■ **Task requirements**
When you find the line with "Отправить (188, 1371)" among the records below, reproduce it and each line after it exactly, ending with the line with "Люки (172, 74)".

■ **Working data**
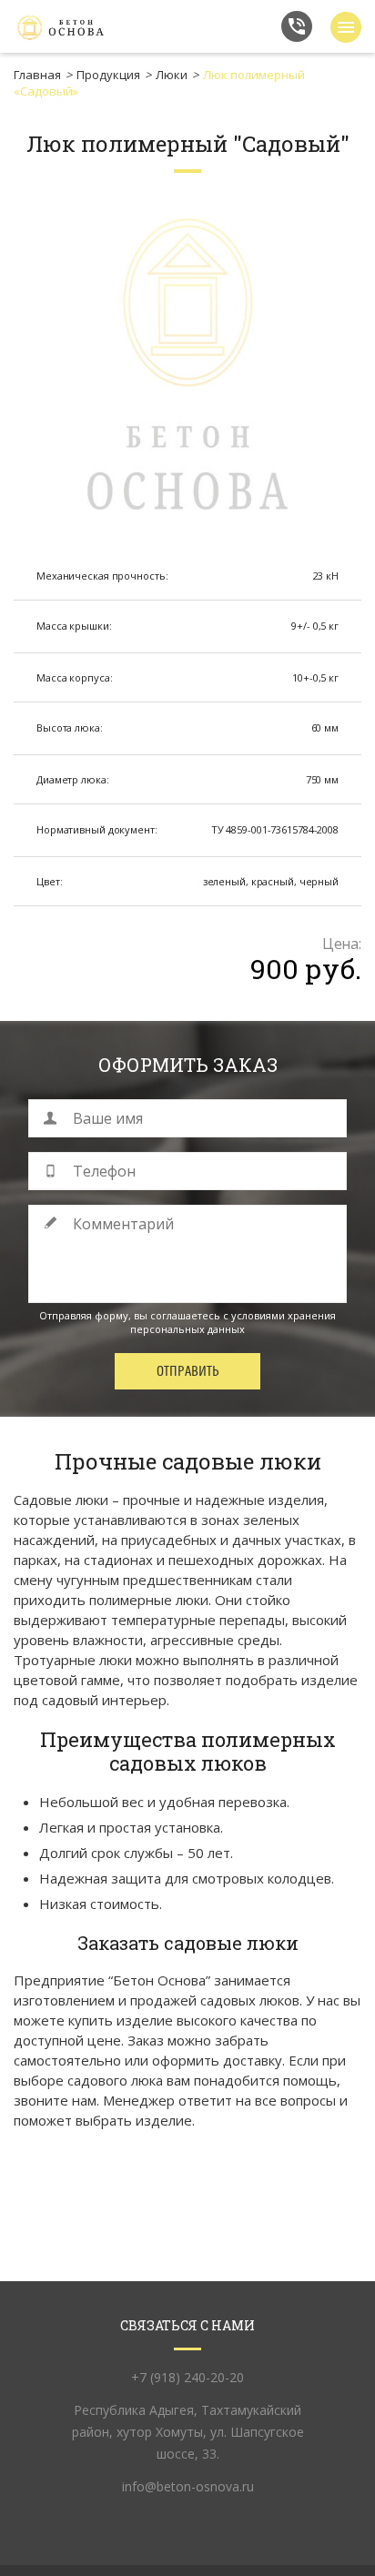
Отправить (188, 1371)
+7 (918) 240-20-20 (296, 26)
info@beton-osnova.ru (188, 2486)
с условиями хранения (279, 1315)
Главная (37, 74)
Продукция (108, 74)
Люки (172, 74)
...
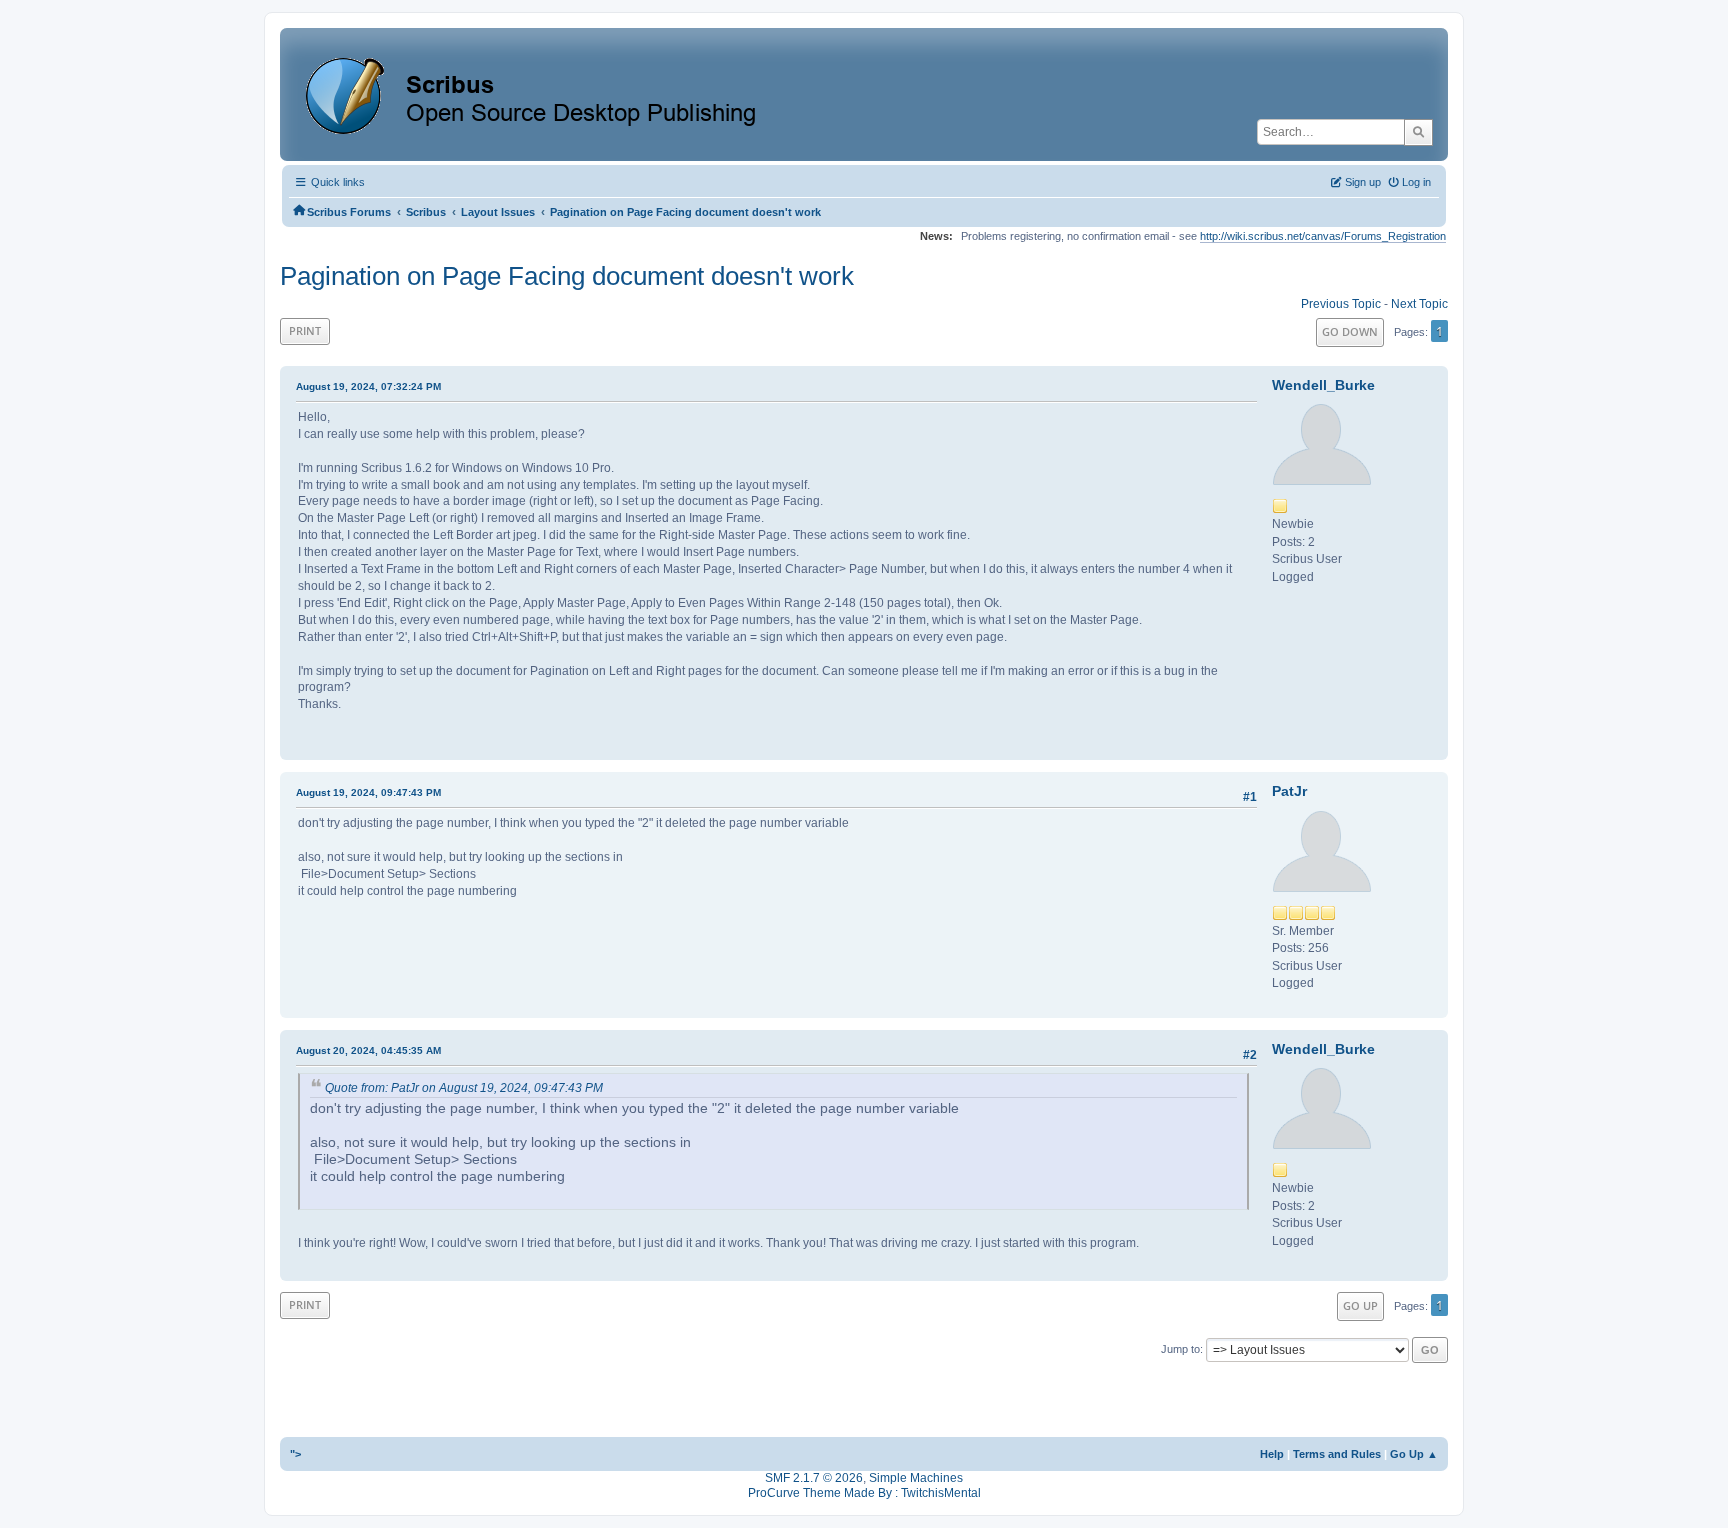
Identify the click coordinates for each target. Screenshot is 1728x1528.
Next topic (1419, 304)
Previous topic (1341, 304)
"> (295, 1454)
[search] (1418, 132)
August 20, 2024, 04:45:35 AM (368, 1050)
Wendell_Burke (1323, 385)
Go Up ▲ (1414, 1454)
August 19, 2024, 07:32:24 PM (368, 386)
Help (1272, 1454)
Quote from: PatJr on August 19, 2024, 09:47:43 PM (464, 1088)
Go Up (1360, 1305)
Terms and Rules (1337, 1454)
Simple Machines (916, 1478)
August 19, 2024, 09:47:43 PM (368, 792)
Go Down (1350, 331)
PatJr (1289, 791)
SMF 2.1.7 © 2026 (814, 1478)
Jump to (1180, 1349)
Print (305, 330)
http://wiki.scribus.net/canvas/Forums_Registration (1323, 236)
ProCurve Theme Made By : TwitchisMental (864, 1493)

■ **Reply to the exercise**
Отправить (188, 1371)
+7 (918) 240-20-20 (296, 26)
info@beton-osnova.ru (188, 2486)
с условиями хранения (279, 1315)
Главная (37, 74)
Продукция (108, 74)
Люки (172, 74)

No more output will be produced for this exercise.